Thinking about it, the low literacy rate in the US might be an aggravating factor. Something like half of US adults cannot read at a 6th grade level. That’s going to hurt their ability to deal with complex topics.
No. An old colleague of mine is on LinkedIn non-stop posting crazy QAnon shit and RT headlines. Anti-vax more-or-less started in the UK with the Andrew Wakefield affair and it seems to be super-popular in Australia too. Conspiracy Theory kind of helps people rationalise the absolute chaotic mess of the world we live in by reducing it to simple narratives where a defined enemy is out to get us.
No, that’s just what they want you to think.
American culture, and I’m generalising, there are a million sub cultures obviously… Emphasises the individual. The American dream of you working hard to get some payoff, is an example. As such there is a lot of cultural pressure to not correct people when you are in conversation, it’s more polite and acceptable to play along. Their stupid ideas, their problem.

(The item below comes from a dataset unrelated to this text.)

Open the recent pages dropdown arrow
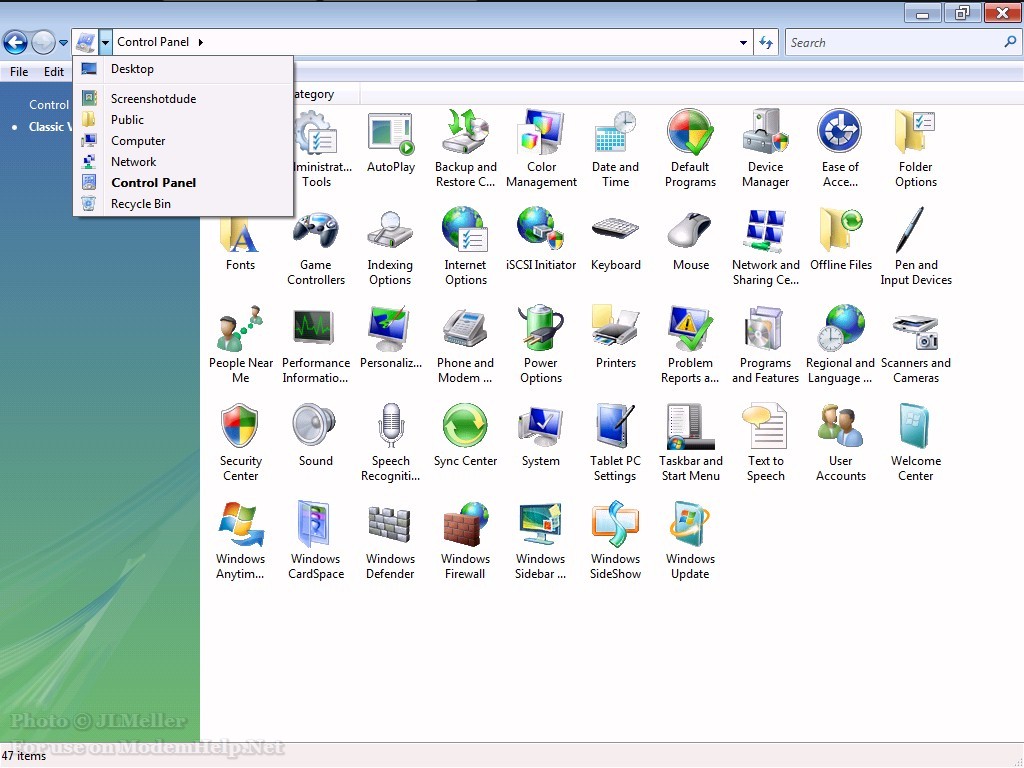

And that’s where Americans (again I’m generalising) are weakest here. Because stupid ideas are everybody’s problem. Because once people go off-the-deep-end there is no easy way of getting them back. And a large amount of people involved in conspiracy fantasy is legitimising it.
So no Americans are not more prone to conspiracy fantasy, but American culture does permit fast growth of ideas. MLMs are another example of this. You can use cultural taboos and cultural elements to sell bullshit.